Other relatives of yeast N-acetyltransferase were found using structural comparison servers. Two of these servers that are popular are Dali and PSI-BLAST. Dali compares proteins based upon differences in intramolecular distances and similarities in tertiary structures. A Z score is generated, and any Z score greater than 2 shows that the proteins that were analyzed had very similar tertiary structures. PSI-BLAST works by comparing the primary structure, or sequence, of multiple proteins. The sequences are aligned and gaps are added where needed to make sure the strands line up properly. The similarity of the two sequences is then determined and written as an E value. E values smaller than 0.05 are deemed significant, therefore the proteins must have similar sequences. A good comparison protein for yeast N-acetyltransferase is bacterial N-acetyltransferase (PDB ID: 4H89) from Kribbella flavida. This new protein had a Z score of 19.2 and an E score of 6e-62, which are both significant values for comparison (9, 10). The gene Gcn5 encodes bacterial N-acetyltransferase, and the protein itself is 59 residues shorter than yeast N-acetyltransferase while also showing no binding sites for ligands. The bacterial enzyme also does not tend to trimerize. However, the general tertiary and secondary structures of the bacterial protein are very similar to those of the yeast protein. Just like other acetyltransferases, the bacterial version shows α-helixes on the periphery of the molecule with a plane of β-sheets extending from one side to the other and slightly bent on either side (2). This provides some similarities in the active site as well, including the presence of Asn-131 and Trp-138 residues, both of which were instrumental in binding acetyl coenzyme A for the acetyltransferase reaction in yeast. While the bacterial protein may have been slightly modified to fit into the environment of the bacterial cell, most of the function of this protein is probably similar to that of the yeast protein and therefore the protein is highly conserved between the species.

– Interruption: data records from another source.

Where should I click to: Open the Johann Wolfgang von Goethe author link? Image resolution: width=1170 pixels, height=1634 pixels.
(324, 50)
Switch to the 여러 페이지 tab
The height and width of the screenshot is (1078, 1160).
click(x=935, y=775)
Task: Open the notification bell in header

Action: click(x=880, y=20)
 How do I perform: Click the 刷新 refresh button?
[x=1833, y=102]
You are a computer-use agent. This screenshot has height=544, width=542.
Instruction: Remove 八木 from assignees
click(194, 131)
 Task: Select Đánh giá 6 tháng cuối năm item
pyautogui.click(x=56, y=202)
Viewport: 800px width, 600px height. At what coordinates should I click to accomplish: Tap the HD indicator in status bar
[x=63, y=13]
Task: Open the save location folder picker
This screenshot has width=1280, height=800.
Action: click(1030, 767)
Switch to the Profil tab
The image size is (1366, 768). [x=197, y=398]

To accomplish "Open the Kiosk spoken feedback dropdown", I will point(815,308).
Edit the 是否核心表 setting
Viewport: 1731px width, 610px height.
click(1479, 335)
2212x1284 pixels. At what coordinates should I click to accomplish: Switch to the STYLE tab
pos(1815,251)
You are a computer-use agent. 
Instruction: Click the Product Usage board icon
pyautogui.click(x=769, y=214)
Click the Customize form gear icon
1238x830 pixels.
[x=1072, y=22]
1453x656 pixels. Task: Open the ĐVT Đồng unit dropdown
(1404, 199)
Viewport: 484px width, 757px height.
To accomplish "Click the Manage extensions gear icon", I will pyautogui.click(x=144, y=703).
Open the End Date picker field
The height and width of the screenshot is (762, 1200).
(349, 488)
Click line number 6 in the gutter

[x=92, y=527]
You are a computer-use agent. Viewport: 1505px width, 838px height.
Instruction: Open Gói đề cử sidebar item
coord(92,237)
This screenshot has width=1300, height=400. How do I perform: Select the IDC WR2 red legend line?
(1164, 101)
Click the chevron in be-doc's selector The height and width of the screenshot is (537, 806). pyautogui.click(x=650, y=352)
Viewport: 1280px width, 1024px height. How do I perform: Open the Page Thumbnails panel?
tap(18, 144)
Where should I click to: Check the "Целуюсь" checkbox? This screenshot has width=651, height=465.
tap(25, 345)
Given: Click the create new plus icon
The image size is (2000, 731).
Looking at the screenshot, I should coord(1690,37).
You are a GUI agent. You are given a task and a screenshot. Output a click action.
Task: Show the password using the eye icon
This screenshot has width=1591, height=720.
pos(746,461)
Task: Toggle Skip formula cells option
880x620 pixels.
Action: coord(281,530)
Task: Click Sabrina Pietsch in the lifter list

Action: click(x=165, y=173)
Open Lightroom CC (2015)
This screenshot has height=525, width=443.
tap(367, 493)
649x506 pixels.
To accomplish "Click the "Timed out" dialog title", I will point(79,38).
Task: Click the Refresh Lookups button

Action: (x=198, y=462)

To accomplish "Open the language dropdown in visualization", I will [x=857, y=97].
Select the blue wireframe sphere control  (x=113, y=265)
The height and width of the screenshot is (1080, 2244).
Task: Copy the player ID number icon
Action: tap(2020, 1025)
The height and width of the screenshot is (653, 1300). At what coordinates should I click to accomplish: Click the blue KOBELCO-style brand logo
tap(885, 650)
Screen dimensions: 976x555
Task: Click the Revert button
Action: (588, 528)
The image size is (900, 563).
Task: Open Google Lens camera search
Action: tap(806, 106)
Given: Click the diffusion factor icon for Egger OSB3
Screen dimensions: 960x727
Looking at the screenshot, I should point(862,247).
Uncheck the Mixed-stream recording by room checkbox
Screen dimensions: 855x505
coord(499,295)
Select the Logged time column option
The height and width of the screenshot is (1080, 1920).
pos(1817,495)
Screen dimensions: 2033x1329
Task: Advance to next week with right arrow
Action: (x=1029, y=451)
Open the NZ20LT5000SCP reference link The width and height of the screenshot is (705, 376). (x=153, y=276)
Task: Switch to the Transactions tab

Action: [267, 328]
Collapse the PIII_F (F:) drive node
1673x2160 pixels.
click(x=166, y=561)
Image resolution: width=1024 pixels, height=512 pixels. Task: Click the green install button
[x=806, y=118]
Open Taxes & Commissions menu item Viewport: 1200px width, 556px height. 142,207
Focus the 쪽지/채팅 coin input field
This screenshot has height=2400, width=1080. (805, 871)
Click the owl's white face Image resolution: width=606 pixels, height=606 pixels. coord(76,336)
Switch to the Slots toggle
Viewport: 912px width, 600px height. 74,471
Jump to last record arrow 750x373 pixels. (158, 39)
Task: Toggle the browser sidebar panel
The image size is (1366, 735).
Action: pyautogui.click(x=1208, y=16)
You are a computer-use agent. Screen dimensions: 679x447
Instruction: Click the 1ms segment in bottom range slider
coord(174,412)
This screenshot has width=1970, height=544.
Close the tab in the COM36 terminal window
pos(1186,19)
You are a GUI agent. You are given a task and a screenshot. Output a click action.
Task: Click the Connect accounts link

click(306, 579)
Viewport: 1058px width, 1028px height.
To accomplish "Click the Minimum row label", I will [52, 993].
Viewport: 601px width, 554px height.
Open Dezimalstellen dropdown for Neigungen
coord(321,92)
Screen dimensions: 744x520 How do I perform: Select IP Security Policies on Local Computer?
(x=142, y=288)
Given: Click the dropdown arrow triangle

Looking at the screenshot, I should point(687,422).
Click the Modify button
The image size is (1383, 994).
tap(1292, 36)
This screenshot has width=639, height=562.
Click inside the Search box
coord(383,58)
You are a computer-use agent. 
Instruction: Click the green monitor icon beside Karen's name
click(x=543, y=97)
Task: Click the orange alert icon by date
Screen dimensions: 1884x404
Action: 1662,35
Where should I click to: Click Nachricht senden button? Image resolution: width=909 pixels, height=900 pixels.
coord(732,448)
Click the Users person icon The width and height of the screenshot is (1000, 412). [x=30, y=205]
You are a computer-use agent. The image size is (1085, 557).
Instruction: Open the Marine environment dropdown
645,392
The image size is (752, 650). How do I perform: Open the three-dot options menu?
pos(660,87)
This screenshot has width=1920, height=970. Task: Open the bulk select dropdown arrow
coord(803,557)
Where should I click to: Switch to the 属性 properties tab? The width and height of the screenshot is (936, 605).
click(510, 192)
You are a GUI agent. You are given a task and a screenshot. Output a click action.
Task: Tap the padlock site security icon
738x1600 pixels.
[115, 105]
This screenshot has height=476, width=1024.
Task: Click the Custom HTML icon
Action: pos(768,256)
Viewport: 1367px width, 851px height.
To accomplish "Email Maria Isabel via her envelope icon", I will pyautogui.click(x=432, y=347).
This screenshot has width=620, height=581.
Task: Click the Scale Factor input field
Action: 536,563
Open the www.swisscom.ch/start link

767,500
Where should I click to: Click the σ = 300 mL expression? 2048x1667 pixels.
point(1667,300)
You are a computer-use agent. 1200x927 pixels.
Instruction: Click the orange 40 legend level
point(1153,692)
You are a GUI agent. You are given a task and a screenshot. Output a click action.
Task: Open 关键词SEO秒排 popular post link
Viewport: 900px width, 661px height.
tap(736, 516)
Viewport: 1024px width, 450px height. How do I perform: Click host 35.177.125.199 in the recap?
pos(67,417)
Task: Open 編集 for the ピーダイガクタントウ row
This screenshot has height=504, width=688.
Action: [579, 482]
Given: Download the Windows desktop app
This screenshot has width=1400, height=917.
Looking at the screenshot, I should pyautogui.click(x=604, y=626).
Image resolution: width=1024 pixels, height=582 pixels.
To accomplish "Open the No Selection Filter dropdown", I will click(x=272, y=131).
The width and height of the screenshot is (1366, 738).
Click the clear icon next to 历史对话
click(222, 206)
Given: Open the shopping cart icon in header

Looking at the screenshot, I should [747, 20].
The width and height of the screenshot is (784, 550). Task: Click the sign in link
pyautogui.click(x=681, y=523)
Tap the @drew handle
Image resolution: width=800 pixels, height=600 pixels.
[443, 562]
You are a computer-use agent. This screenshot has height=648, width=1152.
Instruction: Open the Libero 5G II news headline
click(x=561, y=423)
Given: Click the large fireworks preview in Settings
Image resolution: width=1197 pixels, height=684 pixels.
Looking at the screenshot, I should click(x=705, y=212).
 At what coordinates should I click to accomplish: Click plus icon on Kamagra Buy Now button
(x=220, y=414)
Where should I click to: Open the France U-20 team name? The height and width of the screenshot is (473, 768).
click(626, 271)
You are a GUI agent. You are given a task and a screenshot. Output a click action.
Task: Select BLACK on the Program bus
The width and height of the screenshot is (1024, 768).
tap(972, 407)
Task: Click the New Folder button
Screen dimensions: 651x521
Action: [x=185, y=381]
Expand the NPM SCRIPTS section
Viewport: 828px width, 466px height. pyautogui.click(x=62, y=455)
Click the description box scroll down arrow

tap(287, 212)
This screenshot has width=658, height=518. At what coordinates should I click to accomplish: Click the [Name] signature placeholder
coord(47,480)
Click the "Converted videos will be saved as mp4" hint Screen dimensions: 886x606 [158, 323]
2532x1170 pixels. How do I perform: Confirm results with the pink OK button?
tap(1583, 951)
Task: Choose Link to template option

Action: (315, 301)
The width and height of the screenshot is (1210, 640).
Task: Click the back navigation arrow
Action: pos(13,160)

These aspects of yeast N-acetyltransferase make it an interesting subject for research. Yeast N-acetyltransferase’s high tolerance for ROS and other environmental stress factors such as high heat and the presence of ethanol would make it perfect for yeast cells expressing Mpr1 to be used in the fermentation process of producing alcohol (4). Engineering of the yeast cells desired for fermentation could improve the overall efficiency of the process and maximize output. Also, there are multiple homologues of the Mpr1 gene coding for N-acetyltransferase present in certain fungi. If this gene was inhibited, it would be much easier to kill fungal cells, which means this route could be very promising for antifungal medications (4).